> SELECTED EXTRACT
————
# Zulu.



## Stan (Aug 7, 2003)

I watch this film every time it's aired, more so than the "Great Escape". I love Steve McQueen but I love this film more. No, I do like Steve McQueen, he was Mister Cool in my estimation 

Roy (usedmodel), I watched Zulu again yesterday (I never miss it if I know it's being shown). Stanley Baker was a solid bloke, Welshman or not.









Strange how Welshmen often speak English with such a fine accent? No pretence to upper class inflections, just English as it should be spoken.

Mr. Burton was a master of this and perhaps Jeremy Irons has the "good voice" too? Freddie Jones spoke English in a manner that impressed me too, strange that he was born in Stoke- upon- Trent?









The English language is a fine thing, just as the people who speak it.

The United Kingdom that owns the English language should be copyrighted by the originators to make it clear to those that have confused the fact that there is only one English language and the UK owns it. Certain corporations will need a good dose of pile ointment, in my humble opinion.







That would be interesting Mr. Gates?









Text speak is not a language, it is the diatribe of the lazy. It is worthless and could never be spoken by an orator such as Richard Burton.

I worked hard for my CSE in English and much harder for the right to continue to speak it. 

But not as hard as those who worked at Rorke's Drift.

Just a bit of fun from an alternative aspect.


----------



## Roger (May 17, 2003)

I worked hard for my CSE in English and much harder for the right to continue to speak it.

Stan,

Maybe soon, some of our "more enlightened" local authorities, will be proving specially translated leaflets and interpreters for us English speakers?


----------



## Russ (Feb 7, 2006)

I enjoy your comments Stan. It's interesting to note that a lot of kids type 'text speak' when chatting on the net. I'm glad to say both mine type in proper English, not prompted by me.
————
> MATERIAL
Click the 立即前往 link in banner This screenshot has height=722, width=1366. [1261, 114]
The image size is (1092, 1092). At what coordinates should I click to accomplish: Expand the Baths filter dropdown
————
> YOUR GOAL
In the Zulu forum thread, please say what qualification in English Stan says he worked hard for. Rely only on the Zulu forum thread for this, not on the listing.

> SOLVED EXERCISE
A CSE in English.